SELECTED PASSAGE →
This work is a joint effort of computing and communications groups, attempting to bridge these communities together by identifying the crucial traffic properties at the shared cache interface of modern x86 GP-CPUs with hierarchal memory coherence subsystem for further development of efficient communications mechanisms. Carrying out both the measurement and simulation campaigns we analyze traffic properties of synthetic tests and real applications. Using direct measurements we demonstrate that the traffic is stable over long time periods possessing covariance stationarity and ergodicity. We obtain ''pure'' application traffic characteristics by getting rid of the background load and report on quantitative metrics of measured traces including moments and one-dimensional distributions. To make conclusions on stochastic traffic properties we further perform fine-grained cycle-accurate simulations using Gem5 CPU simulator. We show that even for the simplest applications such as sequential writing and reading, the traffic exchanged at the shared cache interface is stochastic, depends on the number of active cores and has clearly observable batch structure. We further study parameters of the traffic process showing that both batch sizes and inter-batch intervals can be well approximated by the memoryless geometric distribution. The latter is of special importance allowing to analyze the effect of prospective communications mechanisms using simple performance evaluation frameworks.
The paper is organized as follows. In Section II, we summarize the related work reminding the x86 GP-CPU architecture with hierarchical cache structure, describe traffic estimation methodologies and report on recent results in the area of interest. Further, in Section III, we introduce the system implemented for direct measurements of intra-CPU traffic and analyze basic statistical characteristics of traffic patterns including ergodicity and stationarity. Detailed investigation of the shared cache traffic is performed in Section IV, where we describe Gem5 experiments and report conclusions about the traffic properties. Conclusions are drawn in the last section.

WRITTEN EXERCISE →
From the passage on shared cache traffic, list each section it refers to by number, with what that section covers.

SUPPLIED INFORMATION →
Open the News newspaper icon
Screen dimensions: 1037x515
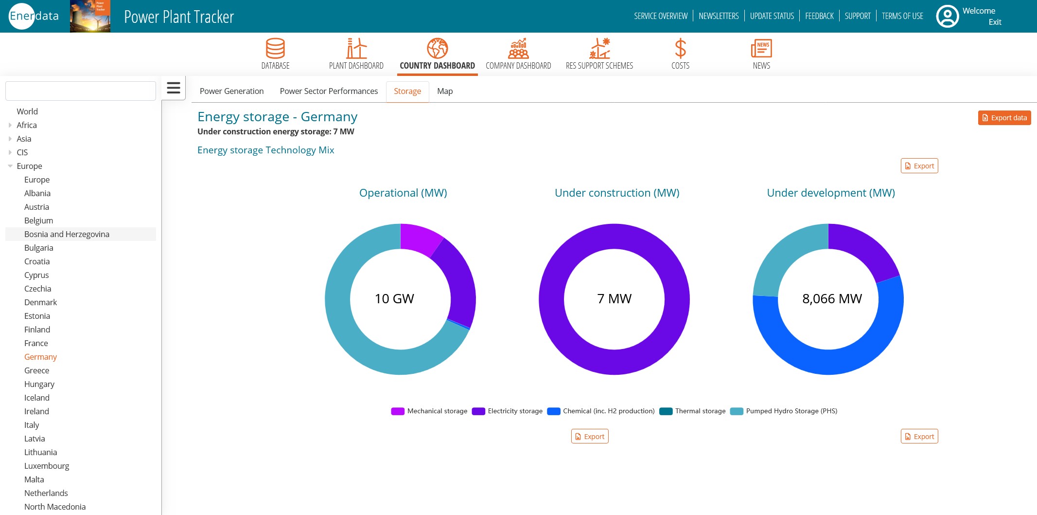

ANSWER BELOW →
- Section II: a summary of related work, recalling the x86 GP-CPU architecture with hierarchical cache structure, describing traffic estimation methodologies, and reporting recent results in the area.
- Section III: the system implemented for direct measurements of intra-CPU traffic, and an analysis of basic statistical characteristics of traffic patterns, including ergodicity and stationarity.
- Section IV: a detailed investigation of the shared cache traffic, describing Gem5 experiments and reporting conclusions about the traffic properties.